Write out the data from its first line up to and including the line that contains "tap(324, 325)", leaving out the pictures.

(Text and item location data)
.....
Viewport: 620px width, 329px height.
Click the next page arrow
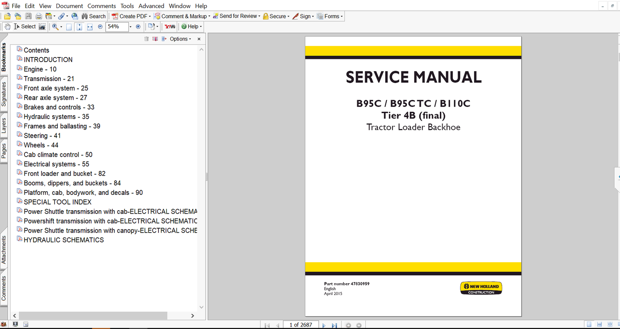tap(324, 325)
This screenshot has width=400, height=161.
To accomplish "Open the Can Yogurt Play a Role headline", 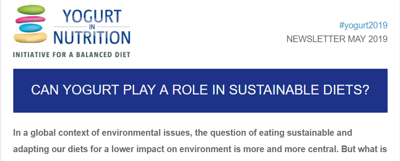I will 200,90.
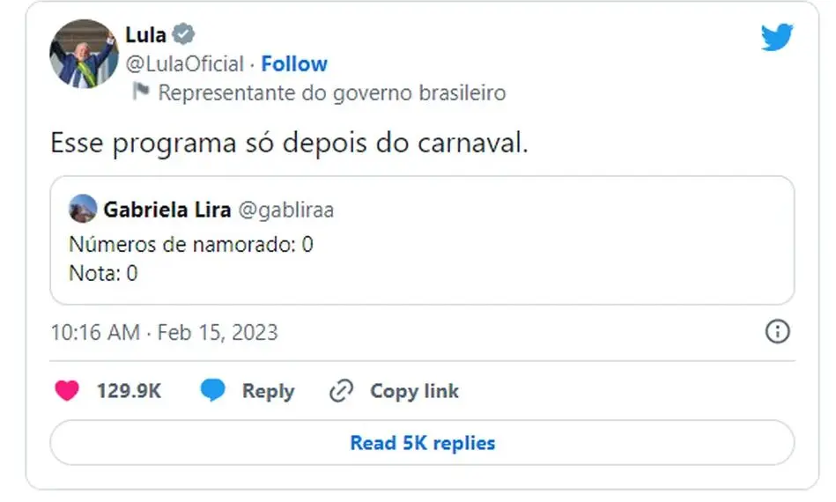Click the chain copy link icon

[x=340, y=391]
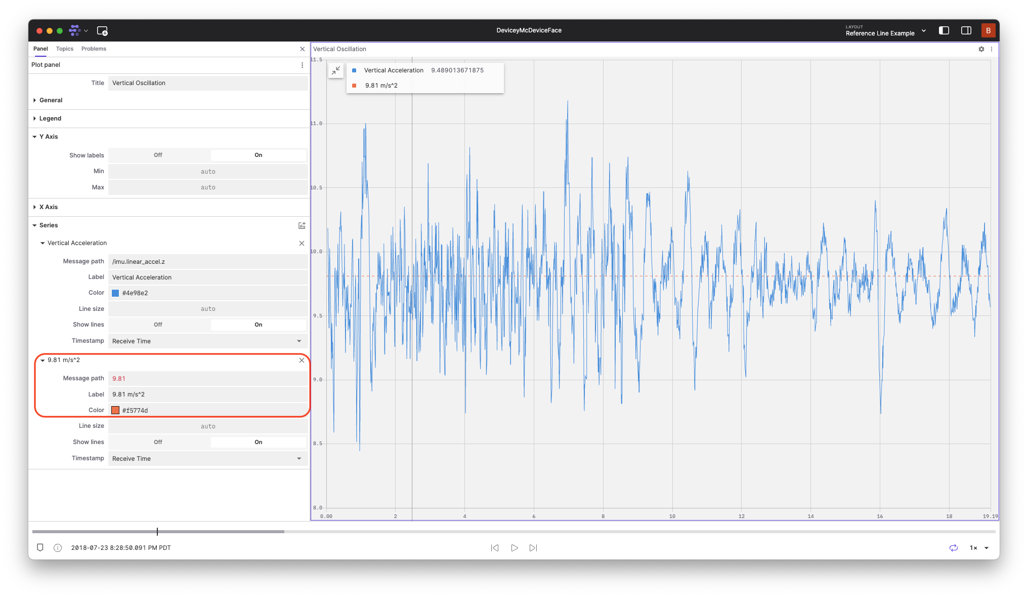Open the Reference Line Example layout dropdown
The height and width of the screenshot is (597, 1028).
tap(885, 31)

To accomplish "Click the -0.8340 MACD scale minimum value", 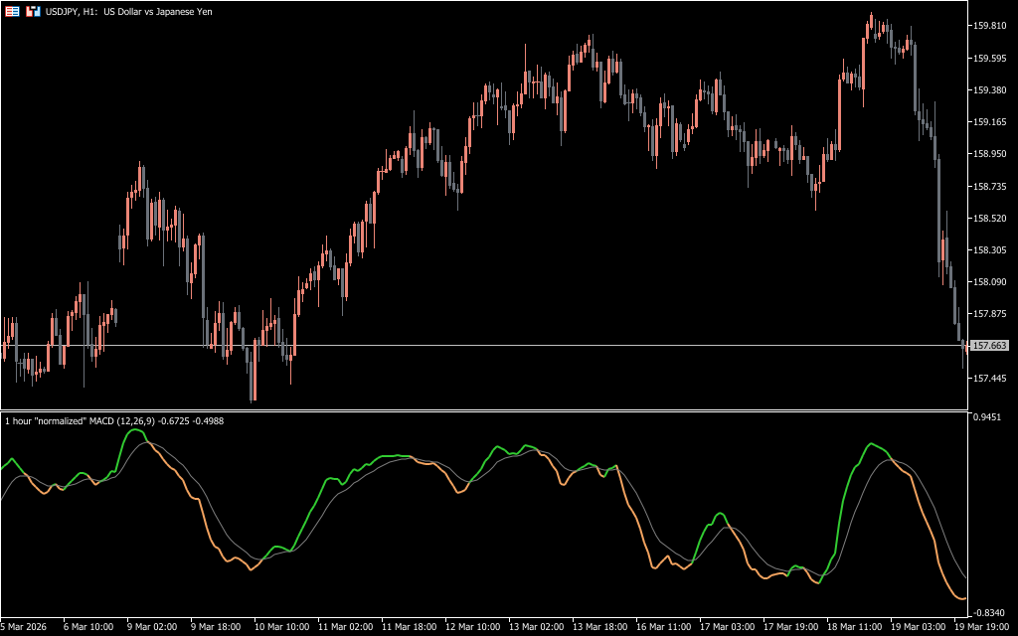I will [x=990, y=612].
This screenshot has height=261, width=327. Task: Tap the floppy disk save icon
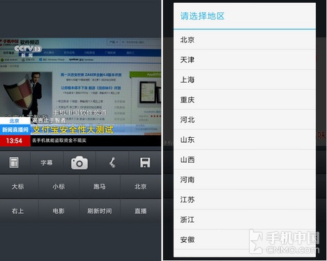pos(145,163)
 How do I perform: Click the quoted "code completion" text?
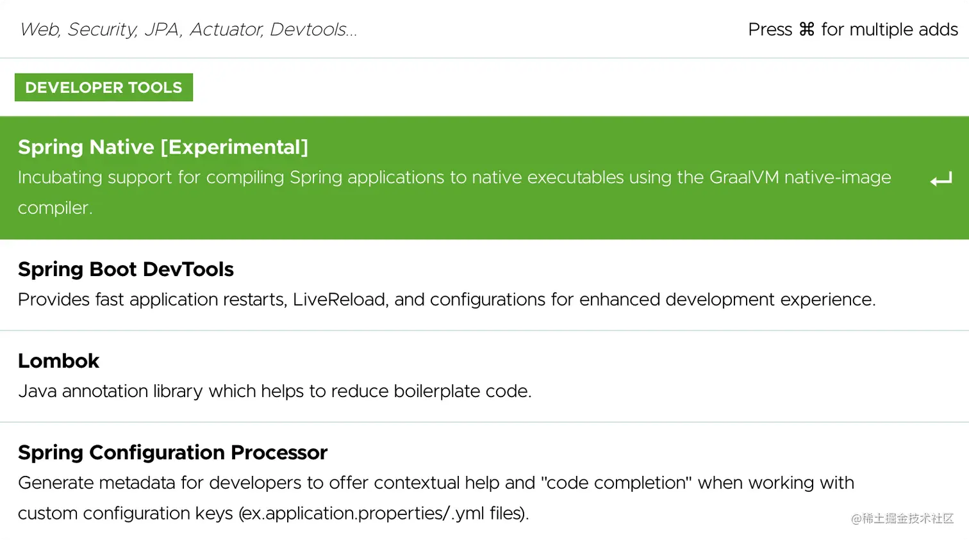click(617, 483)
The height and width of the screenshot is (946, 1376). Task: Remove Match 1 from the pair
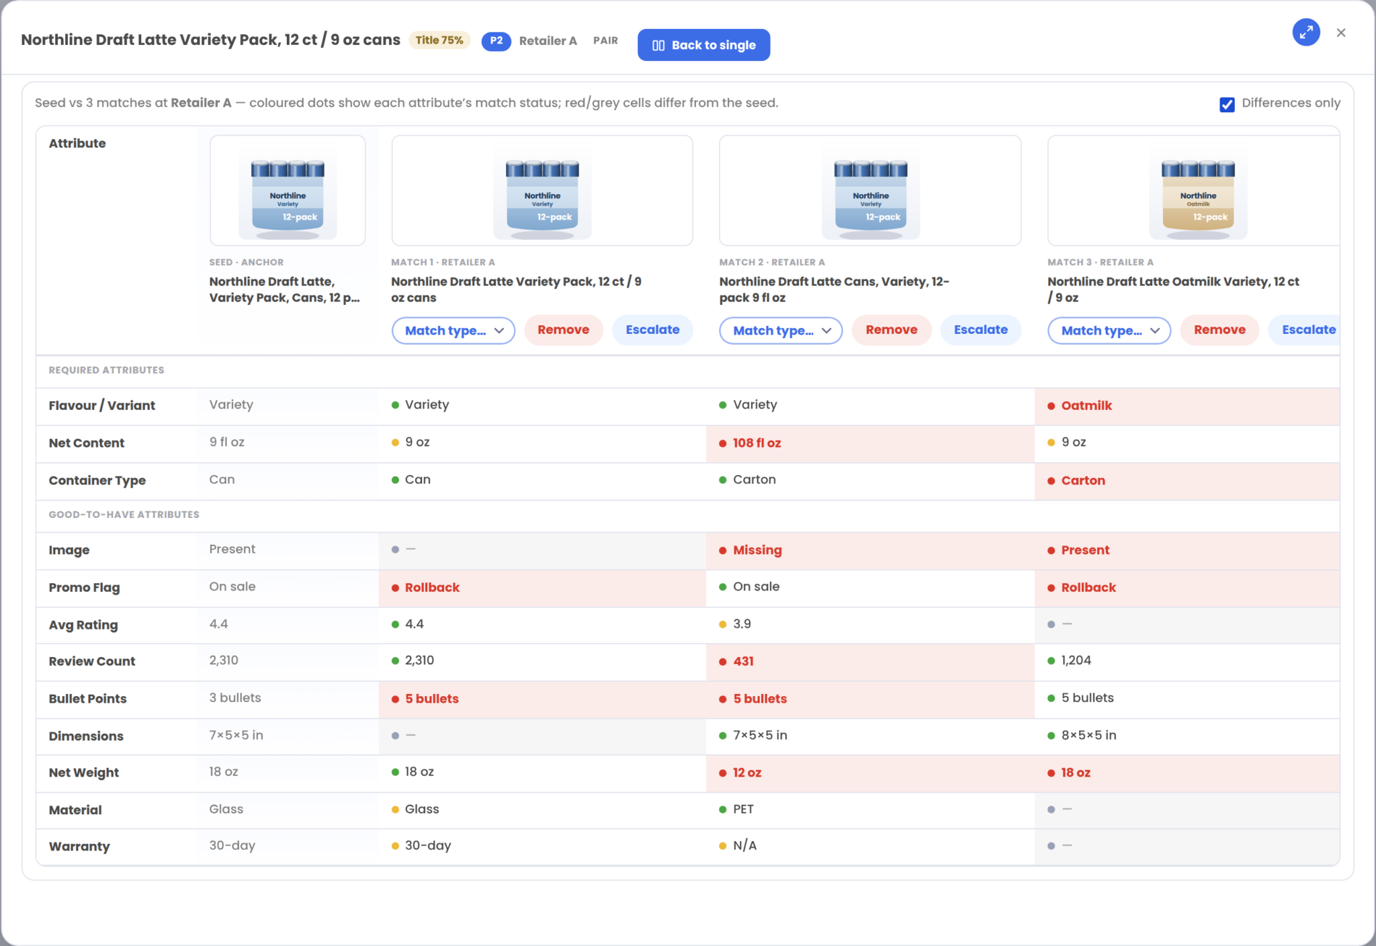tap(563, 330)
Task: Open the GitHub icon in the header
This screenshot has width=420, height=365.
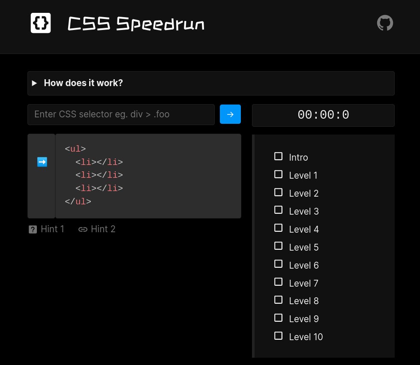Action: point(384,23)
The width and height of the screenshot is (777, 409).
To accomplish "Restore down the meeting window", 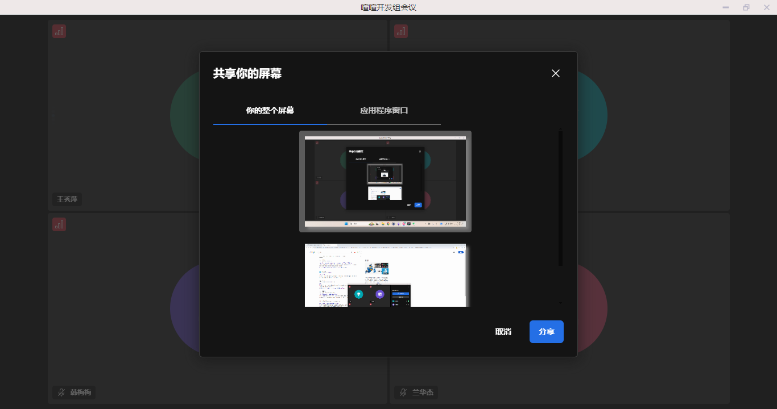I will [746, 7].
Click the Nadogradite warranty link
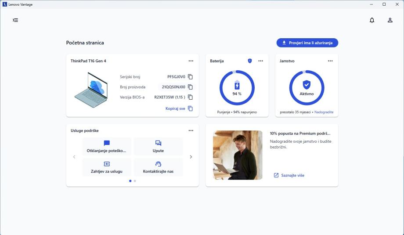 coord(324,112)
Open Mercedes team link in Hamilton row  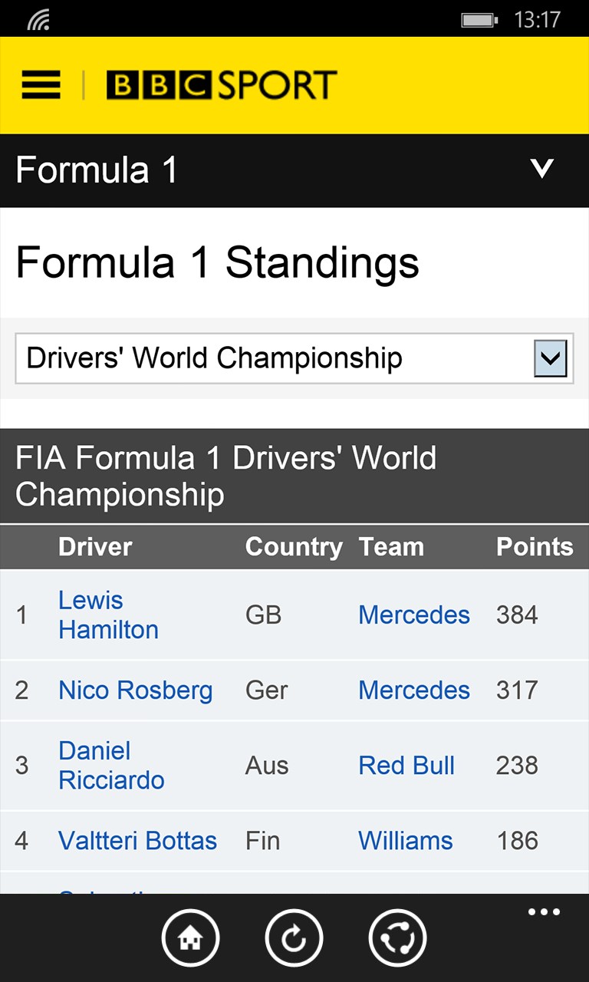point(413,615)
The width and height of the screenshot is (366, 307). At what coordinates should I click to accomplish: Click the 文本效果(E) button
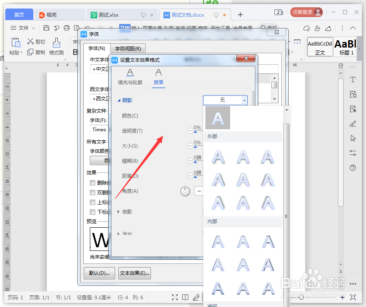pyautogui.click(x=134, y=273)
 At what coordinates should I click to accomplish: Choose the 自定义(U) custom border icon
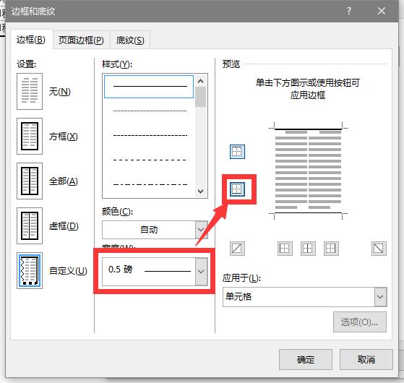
.....
:: Reply to the task ::
Viewport: 620px width, 329px height.
Click the next page arrow
tap(324, 325)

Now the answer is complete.